They are GPL-like rules. If you are going for a more permissive license, such as BSD, then those last two don't apply at all. (If I am not intending to contribute back to Cyan, I don't need to use the same license, and I don't need to release my source. But if I am intending to contribute, then it goes without saying that I am releasing the source, not binaries.)

Tiran wrote:
* Developers keep their right on their code but also grant Cyan exclusive permission to reuse and relicense the code in commercial versions of MOUL and related products.

Hmm... I'm not sure about this one. All open source licenses, by definition, allow anyone to use the software for commercial gain. Therefore, it would seem counter-productive (and possibly break the terms of the license) if Cyan were given exclusive permission to reuse the software.

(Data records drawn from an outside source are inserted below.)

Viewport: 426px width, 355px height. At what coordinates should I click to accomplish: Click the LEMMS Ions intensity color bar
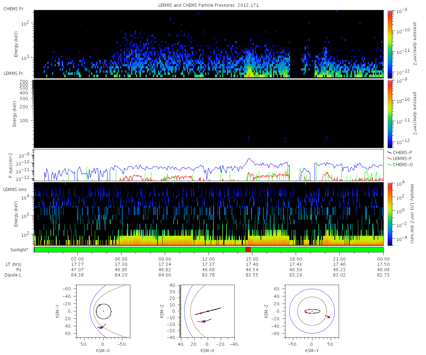(x=390, y=214)
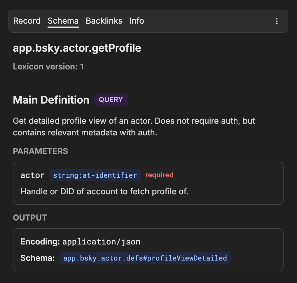This screenshot has height=283, width=297.
Task: Open the three-dot more options menu
Action: (x=277, y=21)
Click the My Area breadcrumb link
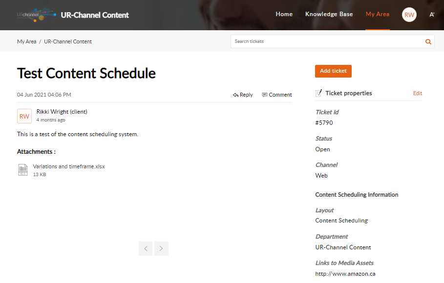 [26, 41]
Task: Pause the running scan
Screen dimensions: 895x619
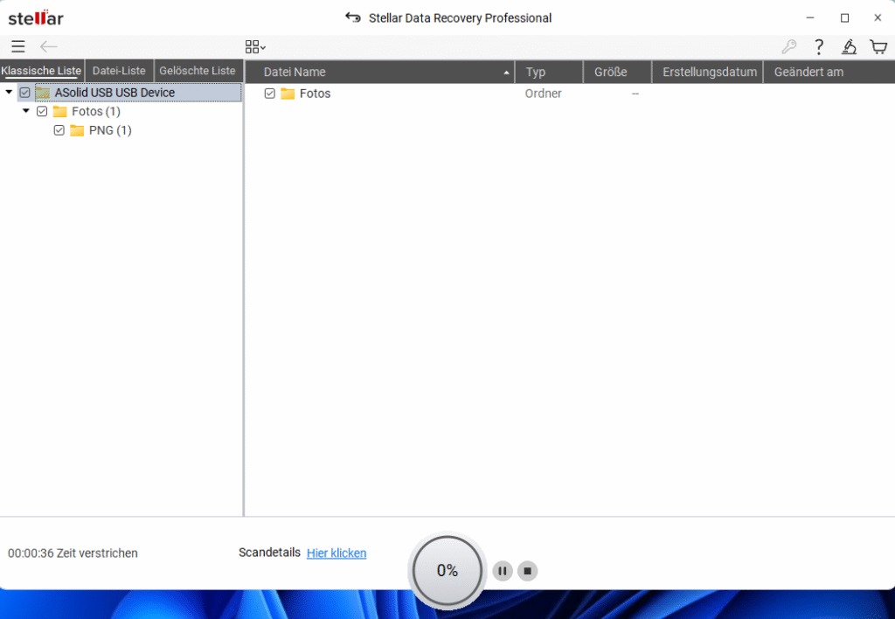Action: tap(502, 571)
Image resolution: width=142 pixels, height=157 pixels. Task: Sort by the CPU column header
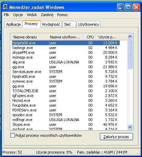click(90, 37)
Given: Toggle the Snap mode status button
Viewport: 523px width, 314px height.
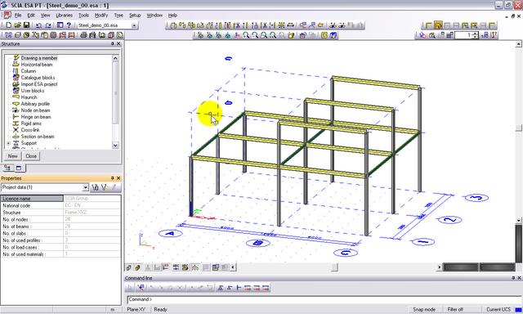Looking at the screenshot, I should [x=424, y=309].

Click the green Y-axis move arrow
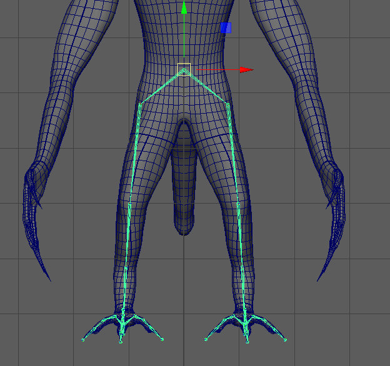pos(184,9)

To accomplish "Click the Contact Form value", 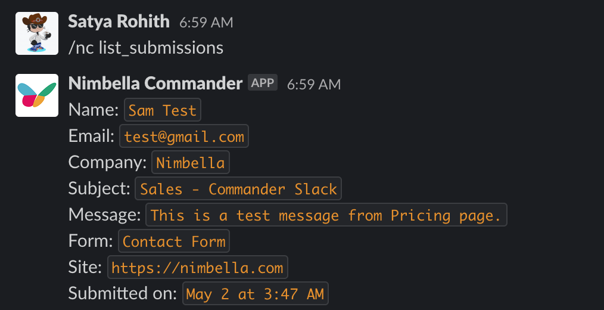I will click(x=174, y=241).
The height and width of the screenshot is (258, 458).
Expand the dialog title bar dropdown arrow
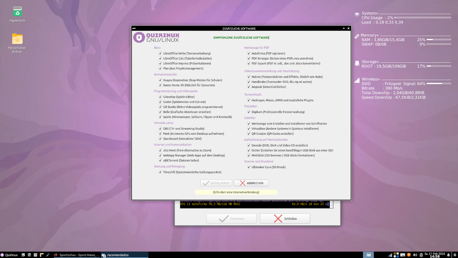pos(344,28)
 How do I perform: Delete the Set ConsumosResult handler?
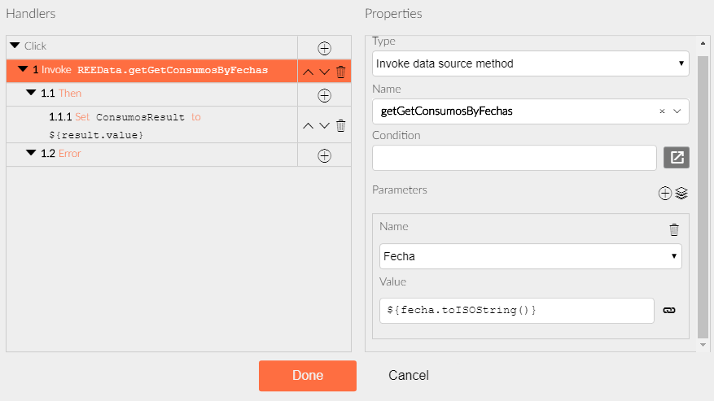[x=340, y=125]
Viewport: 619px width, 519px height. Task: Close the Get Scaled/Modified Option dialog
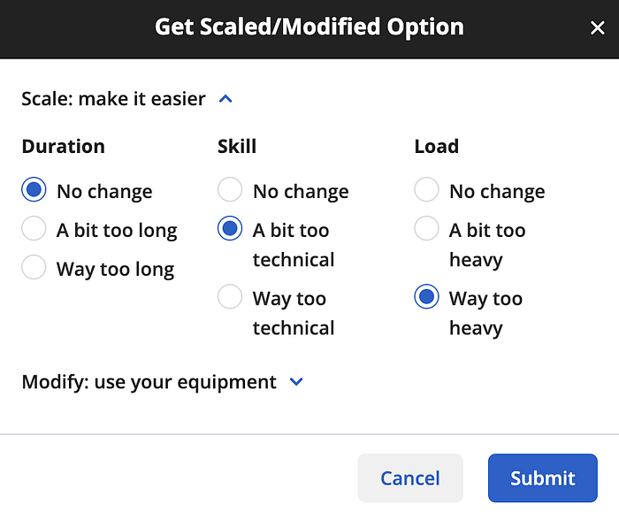click(x=597, y=27)
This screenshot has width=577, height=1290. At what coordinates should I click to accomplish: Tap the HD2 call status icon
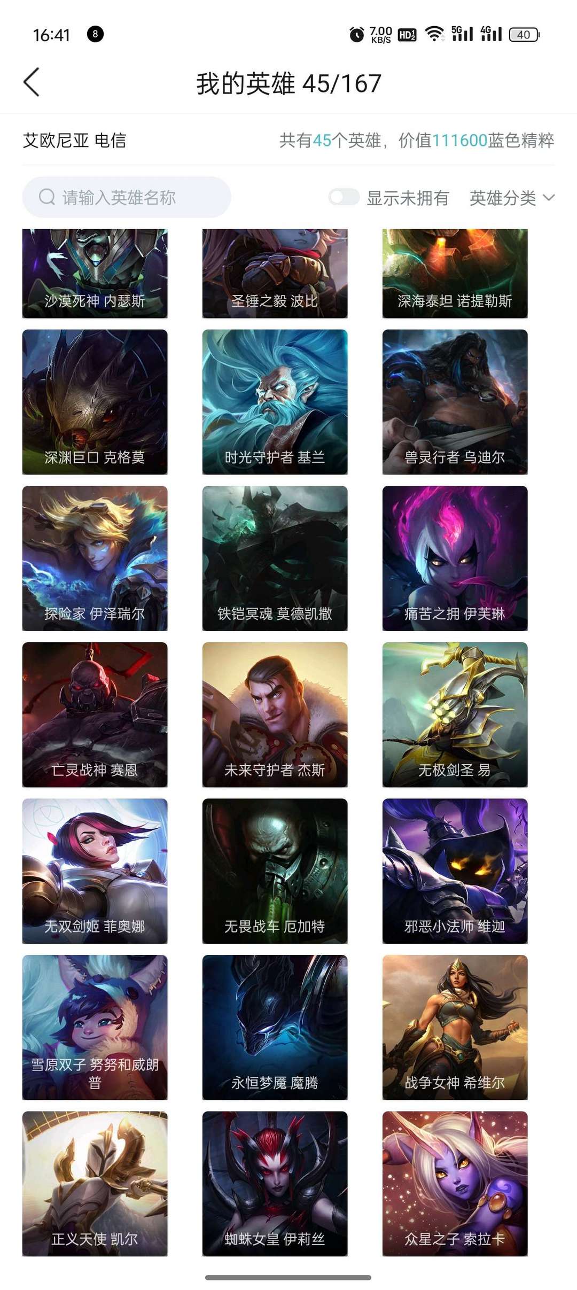(x=407, y=35)
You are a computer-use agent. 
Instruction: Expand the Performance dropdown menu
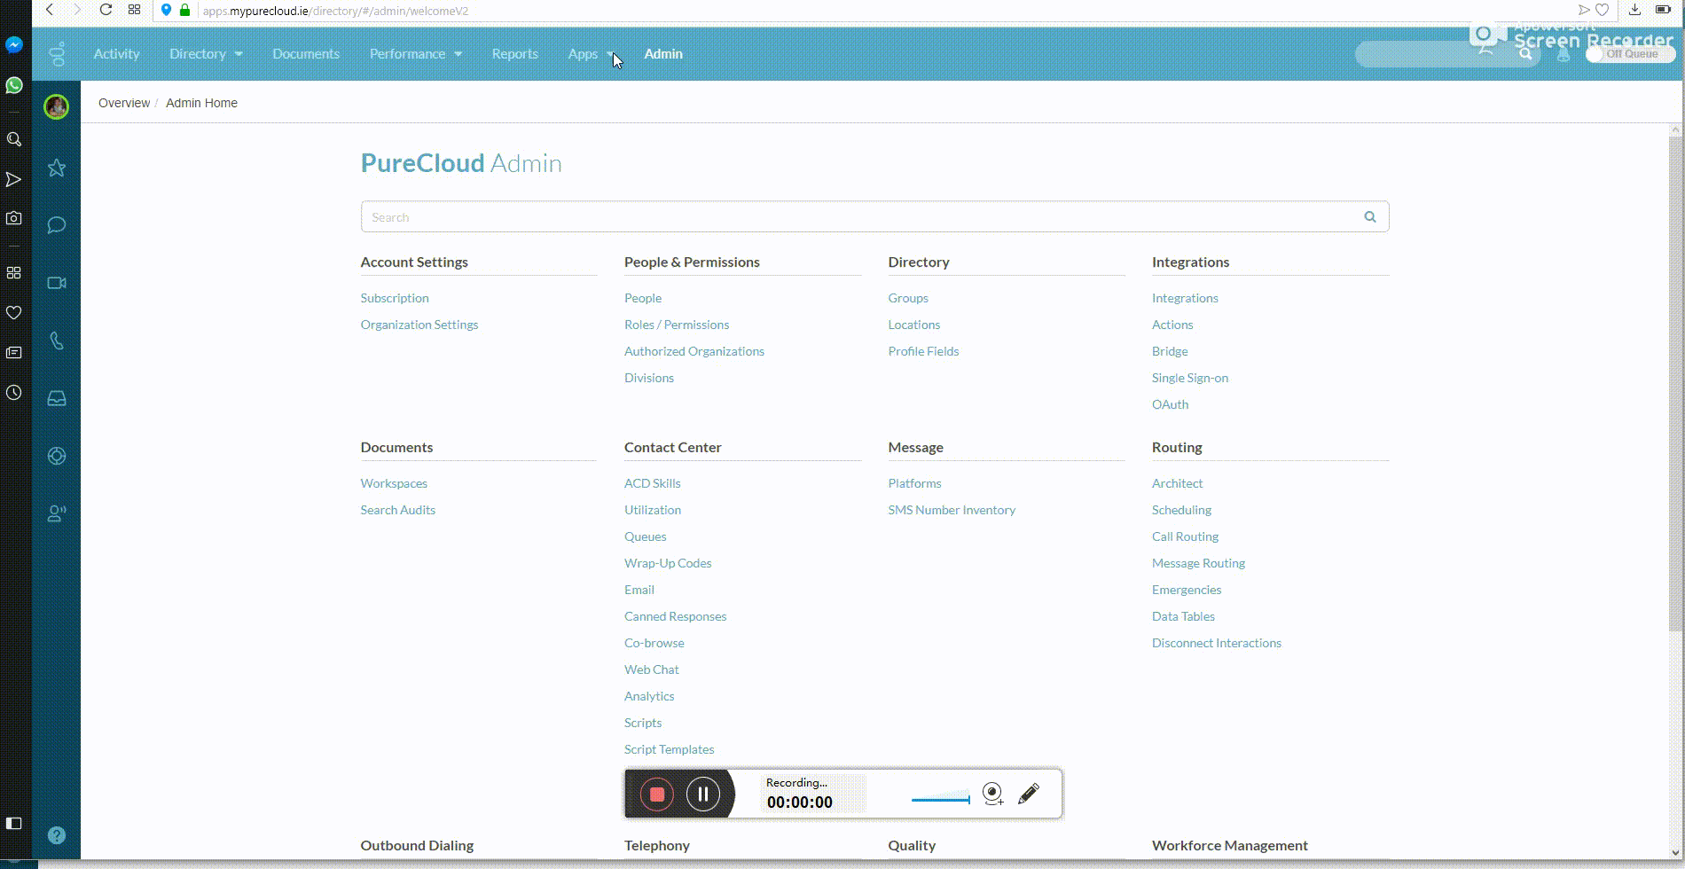click(415, 54)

It is a good idea to give Cyan permission up-front to relicense the software though. I'm not sure about this one, really.

Tiran wrote:
Some of the rules may sound harsh or too strict to you. But keep in mind that Cyan is a company that NEEDS to earn money to survive. Perhaps some day Cyan is able to make real money with MOUL again. If we don't allow them to use our code for mutual benefit all our work is for nothing. I think most people want two things: make MOUL a success to get more ages and receive credit for our work.
I absolutely agree. We don't want Cyan in a position where they can't make money off of our contributions. But as I said above, I think that's implicit in the open source license.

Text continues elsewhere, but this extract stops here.